_Exercise brief:_ In the stretch of data from the line containing "The width and" through the end of the data, swap "gutter" for "margin" and give those lines back with nothing else changed. Leave the pictures out of the answer.

_Dataset items:_
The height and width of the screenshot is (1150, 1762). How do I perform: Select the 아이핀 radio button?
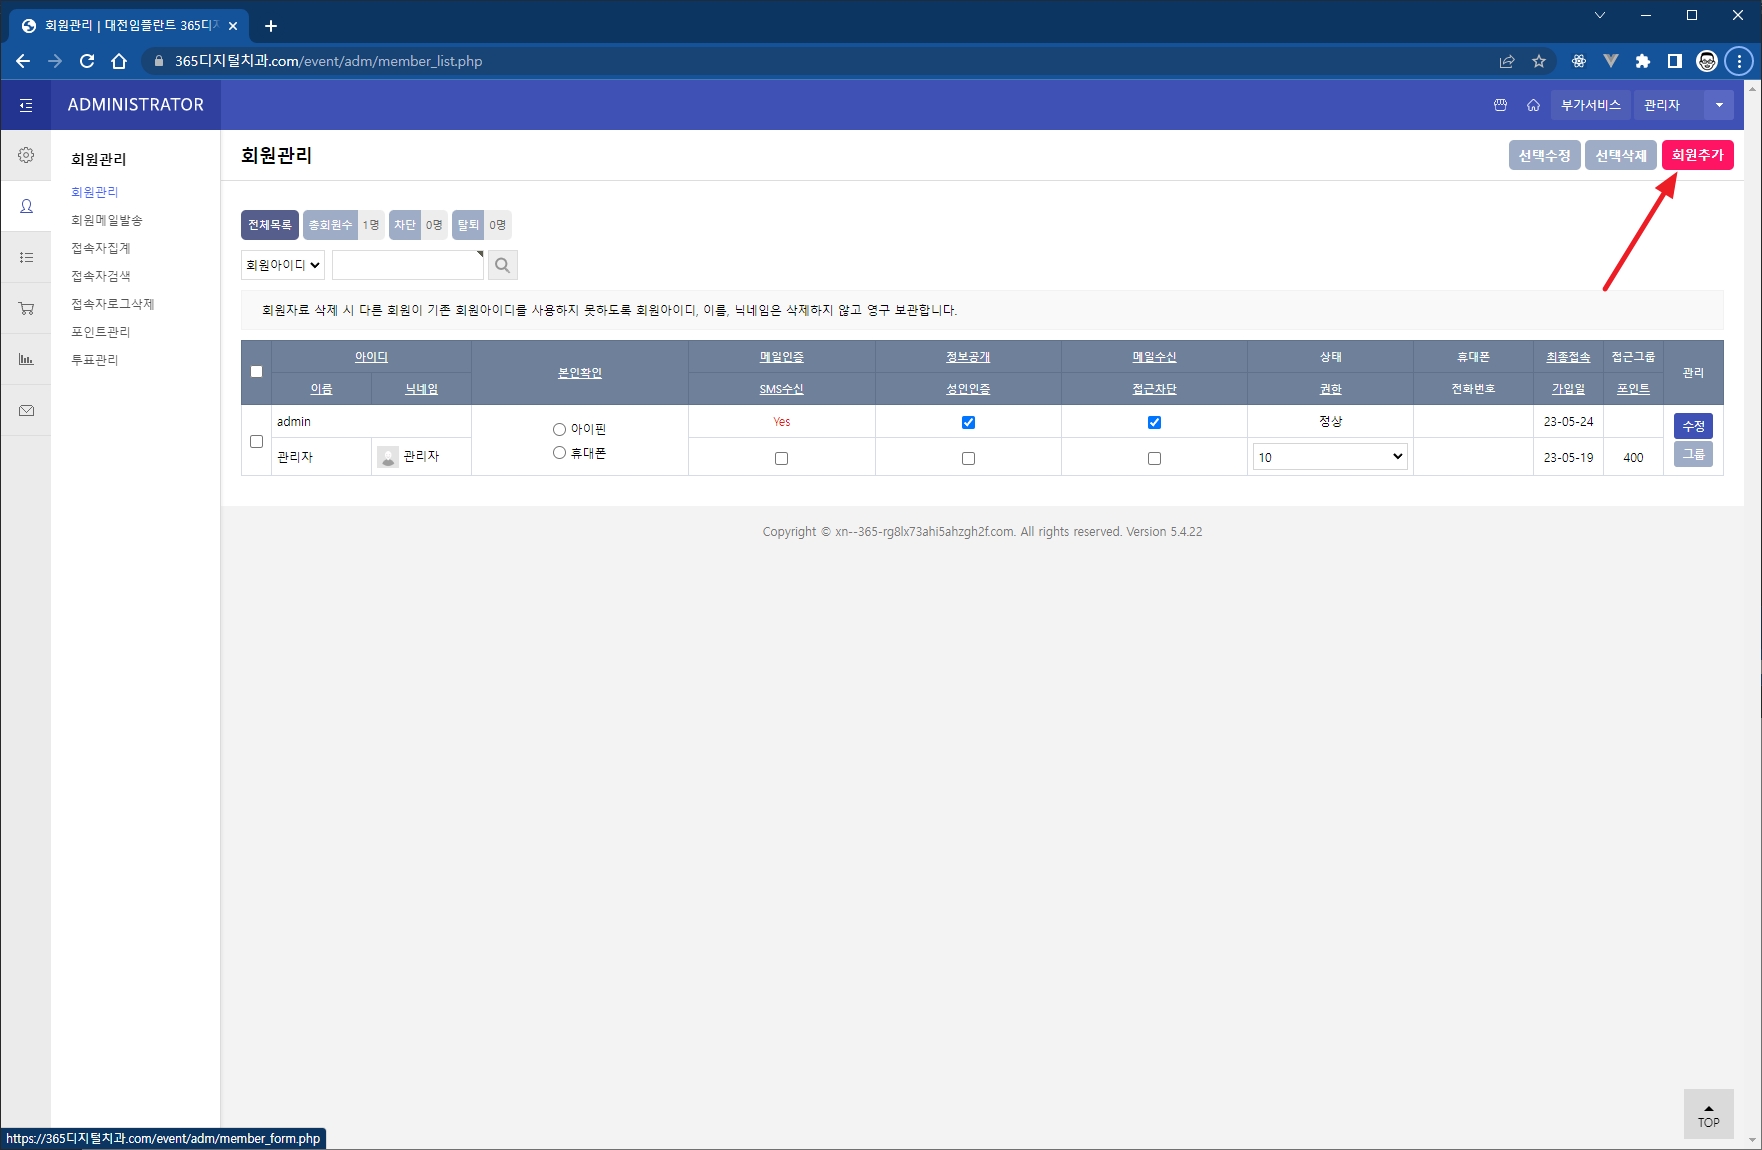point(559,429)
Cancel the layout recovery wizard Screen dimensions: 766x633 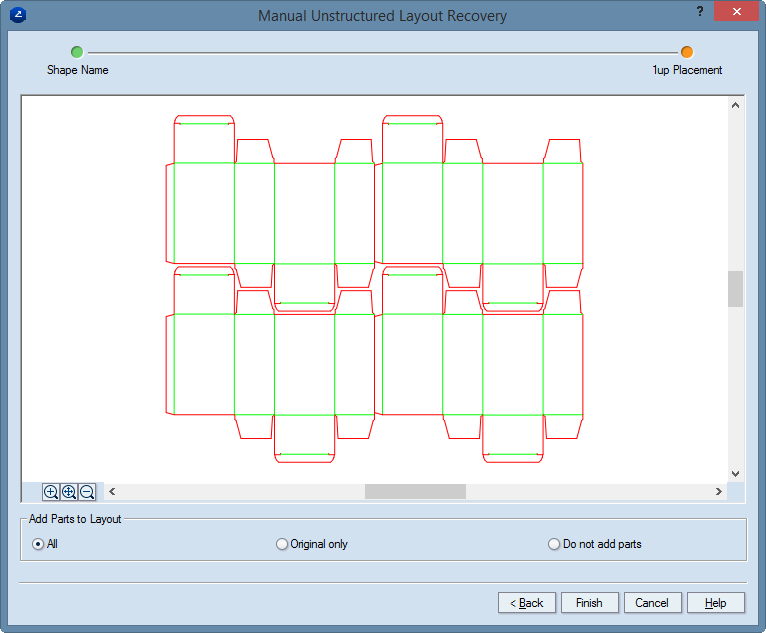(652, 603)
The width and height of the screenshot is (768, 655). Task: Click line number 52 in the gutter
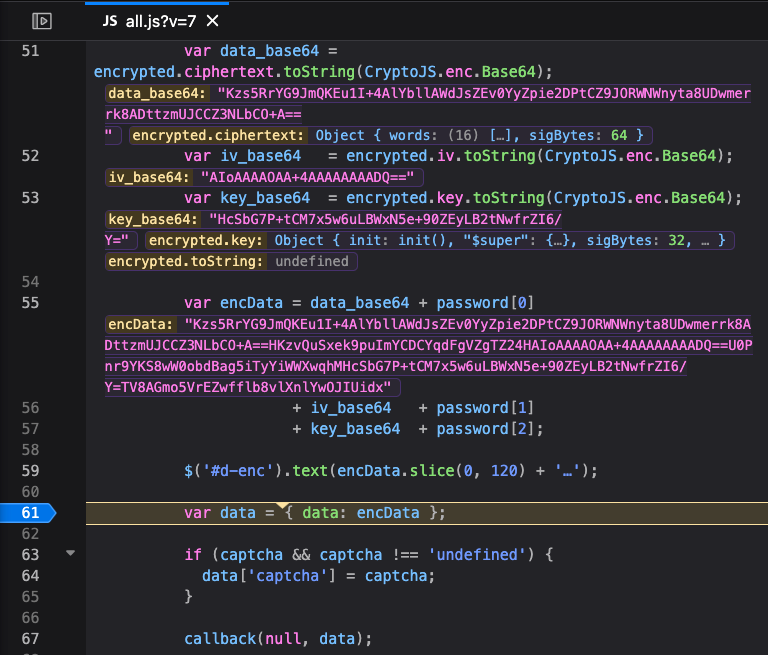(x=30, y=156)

_Output for this exercise:_
The width and height of the screenshot is (768, 655). Task: Click line number 52 in the margin
(x=30, y=156)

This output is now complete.